If any family matters of a private or unpleasant nature come to the knowledge of the guest during his stay, he must seem both blind and deaf, and never refer to them unless the parties interested speak of them first.
The rule on which a host and hostess should act is to make their guests as much at ease as possible; that on which a visitor should act is to interfere as little as possible with the ordinary routine of the house.
It is not required that a hostess should spend her whole time in the entertainment of her guests. The latter may prefer to be left to their own devices for a portion of the day. On the other hand, it shows the worst of breeding for a visitor to seclude himself from the family and seek his own amusements and occupations regardless of their desire to join in them or entertain him.
You should try to hold yourself at the disposal of those whom you are visiting. If they propose to you to ride, to drive or walk, you should acquiesce as far as your strength will permit, and do your best to seem pleased at the efforts made to entertain you.
You should not accept invitations without consulting your host. You should not call upon the servants to do errands for you, or to wait upon you too much, nor keep the family up after hours of retiring.
If you have observed anything to the disadvantage of your friends, while partaking of their hospitality, it should never be mentioned, either while you are under their roof or afterwards. Speak only of what redounds to their praise and credit. This feeling ought to be mutual between host and guest. Whatever good is observed in either may be commented upon, but the curtain of silence must be drawn over their faults.
Give as little trouble as possible when a guest, but at the same time never think of apologizing for any little additional trouble which your visit may occasion. It would imply that you thought your friends incapable of entertaining you without some inconvenience to themselves.
Keep your room as neat as possible, and leave no articles of dress or toilet around to give trouble to servants.

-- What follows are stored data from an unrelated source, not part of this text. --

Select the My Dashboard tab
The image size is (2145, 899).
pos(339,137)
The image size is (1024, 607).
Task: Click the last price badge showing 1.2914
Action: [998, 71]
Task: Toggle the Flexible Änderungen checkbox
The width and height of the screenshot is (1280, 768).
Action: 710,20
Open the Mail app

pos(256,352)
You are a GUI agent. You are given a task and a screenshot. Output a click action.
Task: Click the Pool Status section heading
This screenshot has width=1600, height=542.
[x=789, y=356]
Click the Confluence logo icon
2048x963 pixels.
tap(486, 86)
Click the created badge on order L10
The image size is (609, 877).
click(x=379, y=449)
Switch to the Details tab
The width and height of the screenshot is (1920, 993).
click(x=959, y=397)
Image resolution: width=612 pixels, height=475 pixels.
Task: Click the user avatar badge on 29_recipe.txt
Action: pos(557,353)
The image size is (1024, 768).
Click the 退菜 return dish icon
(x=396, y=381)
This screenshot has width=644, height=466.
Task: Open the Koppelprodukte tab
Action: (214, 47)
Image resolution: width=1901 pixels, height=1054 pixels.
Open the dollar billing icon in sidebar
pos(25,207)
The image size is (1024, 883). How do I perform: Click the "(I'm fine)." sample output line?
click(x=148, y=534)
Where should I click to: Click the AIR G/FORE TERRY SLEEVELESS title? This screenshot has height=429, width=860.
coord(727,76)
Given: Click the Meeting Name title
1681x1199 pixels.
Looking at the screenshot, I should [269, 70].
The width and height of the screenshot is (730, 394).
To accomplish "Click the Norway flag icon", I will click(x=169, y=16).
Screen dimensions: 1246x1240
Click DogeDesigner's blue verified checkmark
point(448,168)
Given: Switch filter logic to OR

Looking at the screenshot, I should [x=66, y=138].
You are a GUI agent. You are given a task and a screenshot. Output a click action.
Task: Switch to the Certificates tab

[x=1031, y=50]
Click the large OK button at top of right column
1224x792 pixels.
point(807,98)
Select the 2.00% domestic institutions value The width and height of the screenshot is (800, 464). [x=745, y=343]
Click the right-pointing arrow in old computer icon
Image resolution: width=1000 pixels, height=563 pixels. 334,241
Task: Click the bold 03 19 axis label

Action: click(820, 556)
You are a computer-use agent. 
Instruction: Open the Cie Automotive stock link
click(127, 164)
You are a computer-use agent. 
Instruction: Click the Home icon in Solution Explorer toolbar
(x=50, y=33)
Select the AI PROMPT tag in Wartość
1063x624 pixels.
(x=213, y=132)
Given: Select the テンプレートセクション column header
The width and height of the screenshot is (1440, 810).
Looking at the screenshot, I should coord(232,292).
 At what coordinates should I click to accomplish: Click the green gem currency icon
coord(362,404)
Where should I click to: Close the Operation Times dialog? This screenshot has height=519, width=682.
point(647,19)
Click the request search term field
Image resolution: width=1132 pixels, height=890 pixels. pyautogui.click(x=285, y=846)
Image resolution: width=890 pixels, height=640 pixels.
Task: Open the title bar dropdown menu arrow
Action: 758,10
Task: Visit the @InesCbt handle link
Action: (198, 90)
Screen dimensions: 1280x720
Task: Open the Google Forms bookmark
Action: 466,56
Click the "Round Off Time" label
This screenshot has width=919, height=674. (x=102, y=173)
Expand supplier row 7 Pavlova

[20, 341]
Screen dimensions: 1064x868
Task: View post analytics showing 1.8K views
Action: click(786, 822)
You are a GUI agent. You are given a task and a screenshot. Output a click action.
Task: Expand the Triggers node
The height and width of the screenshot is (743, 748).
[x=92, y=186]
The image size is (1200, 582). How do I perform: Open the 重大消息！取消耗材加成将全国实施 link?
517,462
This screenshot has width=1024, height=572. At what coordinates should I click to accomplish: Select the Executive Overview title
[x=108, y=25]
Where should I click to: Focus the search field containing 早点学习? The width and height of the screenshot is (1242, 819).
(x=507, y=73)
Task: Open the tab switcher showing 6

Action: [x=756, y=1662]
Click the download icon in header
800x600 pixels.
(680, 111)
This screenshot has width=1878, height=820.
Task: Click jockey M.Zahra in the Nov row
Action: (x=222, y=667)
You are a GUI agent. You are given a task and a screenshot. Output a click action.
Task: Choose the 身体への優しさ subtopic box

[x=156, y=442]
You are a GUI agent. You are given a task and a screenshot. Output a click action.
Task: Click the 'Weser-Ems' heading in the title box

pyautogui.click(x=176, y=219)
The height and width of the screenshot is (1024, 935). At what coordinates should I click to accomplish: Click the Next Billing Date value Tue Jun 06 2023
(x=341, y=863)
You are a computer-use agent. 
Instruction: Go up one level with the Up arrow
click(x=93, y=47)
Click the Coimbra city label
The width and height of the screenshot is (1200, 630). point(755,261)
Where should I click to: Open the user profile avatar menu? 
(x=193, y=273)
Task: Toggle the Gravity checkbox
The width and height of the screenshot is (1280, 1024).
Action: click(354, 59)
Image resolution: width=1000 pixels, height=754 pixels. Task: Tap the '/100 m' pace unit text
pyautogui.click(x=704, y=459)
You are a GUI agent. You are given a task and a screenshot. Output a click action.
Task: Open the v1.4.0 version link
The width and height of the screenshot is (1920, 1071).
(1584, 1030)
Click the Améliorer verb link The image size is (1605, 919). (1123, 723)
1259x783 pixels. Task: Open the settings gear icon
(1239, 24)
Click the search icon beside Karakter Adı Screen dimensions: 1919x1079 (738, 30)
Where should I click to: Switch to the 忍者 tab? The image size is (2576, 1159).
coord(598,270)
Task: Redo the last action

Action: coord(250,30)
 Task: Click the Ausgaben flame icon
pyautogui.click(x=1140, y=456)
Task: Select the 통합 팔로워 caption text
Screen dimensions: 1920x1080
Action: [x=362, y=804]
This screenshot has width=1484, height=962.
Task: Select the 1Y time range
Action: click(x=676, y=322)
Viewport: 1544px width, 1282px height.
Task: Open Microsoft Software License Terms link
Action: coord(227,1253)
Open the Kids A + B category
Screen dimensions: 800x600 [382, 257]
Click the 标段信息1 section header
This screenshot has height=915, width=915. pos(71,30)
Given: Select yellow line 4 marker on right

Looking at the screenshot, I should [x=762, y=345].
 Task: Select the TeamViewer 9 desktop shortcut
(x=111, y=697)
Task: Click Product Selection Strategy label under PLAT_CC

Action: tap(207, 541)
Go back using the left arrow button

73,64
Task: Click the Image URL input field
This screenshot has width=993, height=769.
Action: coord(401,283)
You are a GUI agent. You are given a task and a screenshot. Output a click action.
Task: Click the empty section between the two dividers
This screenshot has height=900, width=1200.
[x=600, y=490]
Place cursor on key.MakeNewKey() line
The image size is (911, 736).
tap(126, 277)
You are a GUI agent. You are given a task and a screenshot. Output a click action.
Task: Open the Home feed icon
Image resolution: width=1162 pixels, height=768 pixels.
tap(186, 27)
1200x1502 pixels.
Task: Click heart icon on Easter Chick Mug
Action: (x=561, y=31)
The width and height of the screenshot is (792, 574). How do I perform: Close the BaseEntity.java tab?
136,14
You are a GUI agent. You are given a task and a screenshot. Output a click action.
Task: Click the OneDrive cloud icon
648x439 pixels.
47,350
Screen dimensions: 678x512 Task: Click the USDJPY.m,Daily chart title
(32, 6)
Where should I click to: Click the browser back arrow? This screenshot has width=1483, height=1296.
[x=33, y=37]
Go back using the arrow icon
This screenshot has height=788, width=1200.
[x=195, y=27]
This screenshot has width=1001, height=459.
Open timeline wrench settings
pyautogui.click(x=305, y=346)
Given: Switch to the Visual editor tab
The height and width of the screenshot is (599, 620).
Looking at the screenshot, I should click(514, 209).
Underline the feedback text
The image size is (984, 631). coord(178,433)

A lady guest will not hesitate to make her own bed, if few or no servants are kept; and in the latter case she will do whatever else she can to lighten the labors of her hostess as a return for the additional exertion her visit occasions.
INVITATIONS TO GUESTS.
Any invitation given to a lady guest should also include the hostess, and the guest is justified in declining to accept any invitation unless the hostess is also invited. Invitations received by the hostess should include the guest. Thus, at all places of amusement and entertainment, guest and host may be together.
FORBEARANCE WITH CHILDREN.
A guest should not notice nor find fault with the bad behavior of the children in the household where visiting, and should put up with any of their faults, and overlook any ill-bred or disagreeable actions on their part.